--- Records to process ---

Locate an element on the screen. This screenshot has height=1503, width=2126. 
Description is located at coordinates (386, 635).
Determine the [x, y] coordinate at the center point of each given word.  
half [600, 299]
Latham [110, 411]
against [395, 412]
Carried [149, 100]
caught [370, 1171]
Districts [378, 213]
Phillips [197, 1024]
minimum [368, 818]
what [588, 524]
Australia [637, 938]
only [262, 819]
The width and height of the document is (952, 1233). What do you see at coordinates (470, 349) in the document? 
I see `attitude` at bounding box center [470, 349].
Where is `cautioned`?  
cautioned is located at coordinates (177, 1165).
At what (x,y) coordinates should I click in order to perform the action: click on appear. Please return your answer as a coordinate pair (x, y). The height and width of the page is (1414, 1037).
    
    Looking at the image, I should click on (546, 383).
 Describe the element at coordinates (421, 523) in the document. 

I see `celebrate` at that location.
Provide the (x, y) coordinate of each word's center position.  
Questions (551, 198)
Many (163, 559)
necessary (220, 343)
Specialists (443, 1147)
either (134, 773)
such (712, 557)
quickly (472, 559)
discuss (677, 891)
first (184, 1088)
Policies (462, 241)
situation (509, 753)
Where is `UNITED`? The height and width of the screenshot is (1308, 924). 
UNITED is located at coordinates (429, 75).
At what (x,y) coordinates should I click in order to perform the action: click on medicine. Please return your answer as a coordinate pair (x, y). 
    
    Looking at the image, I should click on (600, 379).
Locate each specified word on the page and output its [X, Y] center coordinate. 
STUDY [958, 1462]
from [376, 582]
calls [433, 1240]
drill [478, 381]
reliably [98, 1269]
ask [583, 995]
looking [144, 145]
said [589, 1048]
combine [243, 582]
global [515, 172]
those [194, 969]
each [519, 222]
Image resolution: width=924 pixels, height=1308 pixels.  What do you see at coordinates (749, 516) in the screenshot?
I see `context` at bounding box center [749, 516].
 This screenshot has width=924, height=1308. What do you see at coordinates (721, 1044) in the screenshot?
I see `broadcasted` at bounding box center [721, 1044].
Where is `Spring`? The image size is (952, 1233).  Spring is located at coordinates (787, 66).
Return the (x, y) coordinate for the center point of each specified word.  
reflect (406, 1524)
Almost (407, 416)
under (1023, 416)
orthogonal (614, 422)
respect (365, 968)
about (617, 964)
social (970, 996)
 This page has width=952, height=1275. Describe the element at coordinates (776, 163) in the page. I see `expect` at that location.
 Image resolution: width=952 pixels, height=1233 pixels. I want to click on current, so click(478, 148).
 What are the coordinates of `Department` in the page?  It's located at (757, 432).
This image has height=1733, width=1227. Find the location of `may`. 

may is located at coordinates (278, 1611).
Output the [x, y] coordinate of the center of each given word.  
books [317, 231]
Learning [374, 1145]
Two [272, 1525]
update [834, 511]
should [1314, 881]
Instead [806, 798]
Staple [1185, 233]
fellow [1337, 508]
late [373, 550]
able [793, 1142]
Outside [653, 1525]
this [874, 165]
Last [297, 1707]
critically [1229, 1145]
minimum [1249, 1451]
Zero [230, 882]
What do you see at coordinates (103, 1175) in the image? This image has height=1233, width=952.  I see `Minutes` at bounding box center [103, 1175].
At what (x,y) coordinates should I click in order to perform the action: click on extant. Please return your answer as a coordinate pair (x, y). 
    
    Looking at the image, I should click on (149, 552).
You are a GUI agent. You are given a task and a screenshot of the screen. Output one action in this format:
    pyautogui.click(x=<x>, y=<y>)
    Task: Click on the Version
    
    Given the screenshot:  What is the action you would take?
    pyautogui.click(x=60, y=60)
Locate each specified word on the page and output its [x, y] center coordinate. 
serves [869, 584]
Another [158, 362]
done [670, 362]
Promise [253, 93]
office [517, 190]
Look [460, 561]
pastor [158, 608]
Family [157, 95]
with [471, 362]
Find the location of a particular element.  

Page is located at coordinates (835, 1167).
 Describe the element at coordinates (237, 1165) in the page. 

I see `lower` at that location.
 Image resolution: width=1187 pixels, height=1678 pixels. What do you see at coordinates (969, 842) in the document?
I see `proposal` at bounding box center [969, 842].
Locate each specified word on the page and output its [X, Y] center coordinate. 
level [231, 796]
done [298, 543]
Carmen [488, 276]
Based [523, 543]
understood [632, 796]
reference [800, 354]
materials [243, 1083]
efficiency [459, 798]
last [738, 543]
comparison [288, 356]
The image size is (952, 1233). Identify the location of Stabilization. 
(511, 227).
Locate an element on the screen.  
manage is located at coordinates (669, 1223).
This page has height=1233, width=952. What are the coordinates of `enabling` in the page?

---

- _Given instruction_
Present the lines above as a numbered list, leaving out any blank lines.

- _Problem solution_
1. Locate an element on the screen. This screenshot has height=1503, width=2126. 
2. Description is located at coordinates (386, 635).
3. Determine the [x, y] coordinate at the center point of each given word.  
4. half [600, 299]
5. Latham [110, 411]
6. against [395, 412]
7. Carried [149, 100]
8. caught [370, 1171]
9. Districts [378, 213]
10. Phillips [197, 1024]
11. minimum [368, 818]
12. what [588, 524]
13. Australia [637, 938]
14. only [262, 819]
15. The width and height of the document is (952, 1233). What do you see at coordinates (470, 349) in the document? 
16. I see `attitude` at bounding box center [470, 349].
17. Where is `cautioned`?  
18. cautioned is located at coordinates (177, 1165).
19. At what (x,y) coordinates should I click in order to perform the action: click on appear. Please return your answer as a coordinate pair (x, y). The height and width of the page is (1414, 1037).
20.     Looking at the image, I should click on (546, 383).
21.  Describe the element at coordinates (421, 523) in the document. 
22. I see `celebrate` at that location.
23. Provide the (x, y) coordinate of each word's center position.  
24. Questions (551, 198)
25. Many (163, 559)
26. necessary (220, 343)
27. Specialists (443, 1147)
28. either (134, 773)
29. such (712, 557)
30. quickly (472, 559)
31. discuss (677, 891)
32. first (184, 1088)
33. Policies (462, 241)
34. situation (509, 753)
35. Where is `UNITED`? The height and width of the screenshot is (1308, 924). 
36. UNITED is located at coordinates (429, 75).
37. At what (x,y) coordinates should I click in order to perform the action: click on medicine. Please return your answer as a coordinate pair (x, y). 
38.     Looking at the image, I should click on (600, 379).
39. Locate each specified word on the page and output its [X, Y] center coordinate. 
40. STUDY [958, 1462]
41. from [376, 582]
42. calls [433, 1240]
43. drill [478, 381]
44. reliably [98, 1269]
45. ask [583, 995]
46. looking [144, 145]
47. said [589, 1048]
48. combine [243, 582]
49. global [515, 172]
50. those [194, 969]
51. each [519, 222]
52. Image resolution: width=924 pixels, height=1308 pixels.  What do you see at coordinates (749, 516) in the screenshot?
53. I see `context` at bounding box center [749, 516].
54.  This screenshot has width=924, height=1308. What do you see at coordinates (721, 1044) in the screenshot?
55. I see `broadcasted` at bounding box center [721, 1044].
56. Where is `Spring`? The image size is (952, 1233).  Spring is located at coordinates (787, 66).
57. Return the (x, y) coordinate for the center point of each specified word.  
58. reflect (406, 1524)
59. Almost (407, 416)
60. under (1023, 416)
61. orthogonal (614, 422)
62. respect (365, 968)
63. about (617, 964)
64. social (970, 996)
65.  This page has width=952, height=1275. Describe the element at coordinates (776, 163) in the page. I see `expect` at that location.
66.  Image resolution: width=952 pixels, height=1233 pixels. I want to click on current, so click(478, 148).
67.  What are the coordinates of `Department` in the page?  It's located at (757, 432).
68. This image has height=1733, width=1227. Find the location of `may`. 
69. may is located at coordinates (278, 1611).
70. Output the [x, y] coordinate of the center of each given word.  
71. books [317, 231]
72. Learning [374, 1145]
73. Two [272, 1525]
74. update [834, 511]
75. should [1314, 881]
76. Instead [806, 798]
77. Staple [1185, 233]
78. fellow [1337, 508]
79. late [373, 550]
80. able [793, 1142]
81. Outside [653, 1525]
82. this [874, 165]
83. Last [297, 1707]
84. critically [1229, 1145]
85. minimum [1249, 1451]
86. Zero [230, 882]
87. What do you see at coordinates (103, 1175) in the image? This image has height=1233, width=952.  I see `Minutes` at bounding box center [103, 1175].
88. At what (x,y) coordinates should I click in order to perform the action: click on extant. Please return your answer as a coordinate pair (x, y). 
89.     Looking at the image, I should click on (149, 552).
90. You are a GUI agent. You are given a task and a screenshot of the screen. Output one action in this format:
91.     pyautogui.click(x=<x>, y=<y>)
92.     Task: Click on the Version
93.     Given the screenshot:  What is the action you would take?
94.     pyautogui.click(x=60, y=60)
95. Locate each specified word on the page and output its [x, y] center coordinate. 
96. serves [869, 584]
97. Another [158, 362]
98. done [670, 362]
99. Promise [253, 93]
100. office [517, 190]
101. Look [460, 561]
102. pastor [158, 608]
103. Family [157, 95]
104. with [471, 362]
105. Find the location of a particular element.  
106. Page is located at coordinates (835, 1167).
107.  Describe the element at coordinates (237, 1165) in the page. 
108. I see `lower` at that location.
109.  Image resolution: width=1187 pixels, height=1678 pixels. What do you see at coordinates (969, 842) in the document?
110. I see `proposal` at bounding box center [969, 842].
111. Locate each specified word on the page and output its [X, Y] center coordinate. 
112. level [231, 796]
113. done [298, 543]
114. Carmen [488, 276]
115. Based [523, 543]
116. understood [632, 796]
117. reference [800, 354]
118. materials [243, 1083]
119. efficiency [459, 798]
120. last [738, 543]
121. comparison [288, 356]
122. The image size is (952, 1233). Identify the location of Stabilization. 
123. (511, 227).
124. Locate an element on the screen.  
125. manage is located at coordinates (669, 1223).
126. This page has height=1233, width=952. What are the coordinates of `enabling` in the page?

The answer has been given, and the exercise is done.